OK, end my rant of adoration for Leeds, Greatest City on Earth (screw Ancient Rome or New York!). Work experience. Arwen showed me the ropes of what I was doing and set me to work on refining the model of Galactose Oxidase. It was pretty tricky work, but being computer-based I took to it quite well. The only people left at the Uni were the postdocs and postgrads, so most of them spoke in very long words. Not too long, I was able to keep up with them, and felt almost within my depth talking science to them. I went to a few postgrad talks on things like mutant motor-proteins, directed evolution, mosquito semen and self-constructing virii used to construct nanotubes. I learned a hell of alot of PhD level science (all the work I was doing was PhD level, too) that week. If I didn't understand, Arwen had the knack of explaining such things in plain English.

The only slightly less enjoyable aspect of the week was the weather. Worst rain in 50 years. And I'm in Yorkshire. It screwed over the transport system and made commuting tough.
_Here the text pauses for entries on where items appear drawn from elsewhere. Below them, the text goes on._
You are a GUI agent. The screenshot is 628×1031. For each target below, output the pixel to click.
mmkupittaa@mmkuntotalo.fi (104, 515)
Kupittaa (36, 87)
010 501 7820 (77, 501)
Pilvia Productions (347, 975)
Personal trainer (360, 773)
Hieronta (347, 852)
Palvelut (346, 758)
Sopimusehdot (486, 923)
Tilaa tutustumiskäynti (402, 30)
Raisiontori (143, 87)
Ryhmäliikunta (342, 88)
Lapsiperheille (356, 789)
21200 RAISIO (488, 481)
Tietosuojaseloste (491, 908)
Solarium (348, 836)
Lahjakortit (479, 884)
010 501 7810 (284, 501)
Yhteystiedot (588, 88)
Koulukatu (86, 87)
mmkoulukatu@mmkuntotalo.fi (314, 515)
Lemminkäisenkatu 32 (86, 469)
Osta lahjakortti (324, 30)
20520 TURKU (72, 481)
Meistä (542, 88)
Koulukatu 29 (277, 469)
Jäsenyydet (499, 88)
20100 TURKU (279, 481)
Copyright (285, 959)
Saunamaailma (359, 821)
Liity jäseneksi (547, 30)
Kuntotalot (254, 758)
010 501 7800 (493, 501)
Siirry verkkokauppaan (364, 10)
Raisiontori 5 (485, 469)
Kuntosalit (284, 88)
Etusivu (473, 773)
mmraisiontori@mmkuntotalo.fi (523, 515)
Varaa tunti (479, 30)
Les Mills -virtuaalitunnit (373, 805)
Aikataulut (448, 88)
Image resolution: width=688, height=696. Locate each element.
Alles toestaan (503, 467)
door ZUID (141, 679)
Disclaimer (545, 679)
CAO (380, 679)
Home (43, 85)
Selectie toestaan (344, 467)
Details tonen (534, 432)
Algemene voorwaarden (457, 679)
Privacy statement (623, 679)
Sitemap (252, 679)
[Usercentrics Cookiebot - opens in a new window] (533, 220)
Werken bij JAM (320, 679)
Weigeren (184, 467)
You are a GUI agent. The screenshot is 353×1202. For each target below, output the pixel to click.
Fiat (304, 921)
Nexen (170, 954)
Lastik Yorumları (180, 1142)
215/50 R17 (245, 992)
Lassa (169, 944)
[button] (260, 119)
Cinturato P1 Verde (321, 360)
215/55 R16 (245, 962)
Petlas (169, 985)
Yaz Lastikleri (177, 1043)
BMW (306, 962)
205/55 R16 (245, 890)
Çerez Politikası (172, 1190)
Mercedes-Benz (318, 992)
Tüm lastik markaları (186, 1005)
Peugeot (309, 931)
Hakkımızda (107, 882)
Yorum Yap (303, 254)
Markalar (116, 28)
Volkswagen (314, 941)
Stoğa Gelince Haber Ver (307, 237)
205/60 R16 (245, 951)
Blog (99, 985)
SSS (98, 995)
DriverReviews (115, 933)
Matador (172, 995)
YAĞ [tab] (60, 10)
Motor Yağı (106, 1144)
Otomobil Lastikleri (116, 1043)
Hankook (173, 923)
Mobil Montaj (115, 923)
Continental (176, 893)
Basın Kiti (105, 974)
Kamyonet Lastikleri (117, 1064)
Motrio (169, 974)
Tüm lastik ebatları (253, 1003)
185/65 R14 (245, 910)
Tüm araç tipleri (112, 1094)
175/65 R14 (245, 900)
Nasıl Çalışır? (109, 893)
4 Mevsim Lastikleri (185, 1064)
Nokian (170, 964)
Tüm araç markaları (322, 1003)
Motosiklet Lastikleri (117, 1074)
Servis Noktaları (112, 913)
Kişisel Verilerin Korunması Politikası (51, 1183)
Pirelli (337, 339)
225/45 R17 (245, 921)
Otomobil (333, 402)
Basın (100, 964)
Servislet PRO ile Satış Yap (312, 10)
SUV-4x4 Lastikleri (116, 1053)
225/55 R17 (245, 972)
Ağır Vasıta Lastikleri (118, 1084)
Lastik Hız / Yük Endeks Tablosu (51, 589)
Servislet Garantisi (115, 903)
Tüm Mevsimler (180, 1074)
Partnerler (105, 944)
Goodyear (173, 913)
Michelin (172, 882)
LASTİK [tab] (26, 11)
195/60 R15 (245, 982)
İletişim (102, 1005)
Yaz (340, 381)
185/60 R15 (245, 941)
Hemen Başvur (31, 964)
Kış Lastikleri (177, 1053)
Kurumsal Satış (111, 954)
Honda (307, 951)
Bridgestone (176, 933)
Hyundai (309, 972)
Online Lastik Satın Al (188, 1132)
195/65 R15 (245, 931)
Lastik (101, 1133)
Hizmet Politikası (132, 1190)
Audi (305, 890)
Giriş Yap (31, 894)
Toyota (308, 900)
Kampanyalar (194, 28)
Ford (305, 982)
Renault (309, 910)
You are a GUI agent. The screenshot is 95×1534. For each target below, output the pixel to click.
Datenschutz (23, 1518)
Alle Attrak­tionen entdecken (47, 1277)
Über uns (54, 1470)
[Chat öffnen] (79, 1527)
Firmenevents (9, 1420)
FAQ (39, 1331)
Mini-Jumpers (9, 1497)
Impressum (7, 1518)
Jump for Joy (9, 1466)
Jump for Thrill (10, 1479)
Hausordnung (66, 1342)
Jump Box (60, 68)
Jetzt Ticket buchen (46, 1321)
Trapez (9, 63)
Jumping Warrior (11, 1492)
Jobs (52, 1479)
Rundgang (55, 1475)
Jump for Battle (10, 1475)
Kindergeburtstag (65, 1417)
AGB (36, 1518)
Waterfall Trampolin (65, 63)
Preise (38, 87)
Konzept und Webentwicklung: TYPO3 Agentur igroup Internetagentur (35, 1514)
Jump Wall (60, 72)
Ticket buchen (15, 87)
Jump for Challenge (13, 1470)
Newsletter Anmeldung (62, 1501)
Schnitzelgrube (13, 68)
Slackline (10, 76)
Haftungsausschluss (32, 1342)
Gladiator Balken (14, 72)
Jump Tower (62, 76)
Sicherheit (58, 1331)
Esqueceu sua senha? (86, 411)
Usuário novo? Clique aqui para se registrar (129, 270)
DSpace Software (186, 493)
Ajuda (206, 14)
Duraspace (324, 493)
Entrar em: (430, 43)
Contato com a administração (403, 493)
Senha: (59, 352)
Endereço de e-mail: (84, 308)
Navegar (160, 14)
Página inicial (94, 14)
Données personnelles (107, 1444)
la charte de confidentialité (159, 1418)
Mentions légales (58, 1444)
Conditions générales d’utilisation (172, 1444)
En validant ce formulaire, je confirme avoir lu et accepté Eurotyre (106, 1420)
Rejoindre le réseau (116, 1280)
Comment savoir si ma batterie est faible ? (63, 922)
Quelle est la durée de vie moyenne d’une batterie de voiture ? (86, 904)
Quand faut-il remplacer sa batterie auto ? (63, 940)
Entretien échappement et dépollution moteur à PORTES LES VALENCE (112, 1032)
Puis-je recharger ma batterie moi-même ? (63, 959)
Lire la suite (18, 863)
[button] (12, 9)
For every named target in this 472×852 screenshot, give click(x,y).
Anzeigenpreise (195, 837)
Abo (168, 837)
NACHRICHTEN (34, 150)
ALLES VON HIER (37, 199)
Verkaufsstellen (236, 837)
At least I had someone to talk to, and even when I didn't, the good, good people of Yorkshire were always up for a little natter. It was always good to get home each day, as Arwen had got me hooked on sci-fi series "Firefly", which always made a bad journey seem a little less painful.

By Friday I felt truly at home in Leeds, and at the Uni, and with Arwen (who *is* one of the loveliest people on the planet, if a little mad), and was very sad to leave. The blow was softened by the possibility of getting a summer studentship to work with her next summer, meaning I can escape to Leeds from Newbury 2 months earlier to live and do scientific research there. Can't wait. One thing I noticed on the train home was how grim and grotty everything is down here. It's depressing. You really are going to lose me to Yorkshire next summer. I'm going up there and not coming back. Just 12 more months in the shit-hole that is Newbury, and counting down. Can't wait for next summer.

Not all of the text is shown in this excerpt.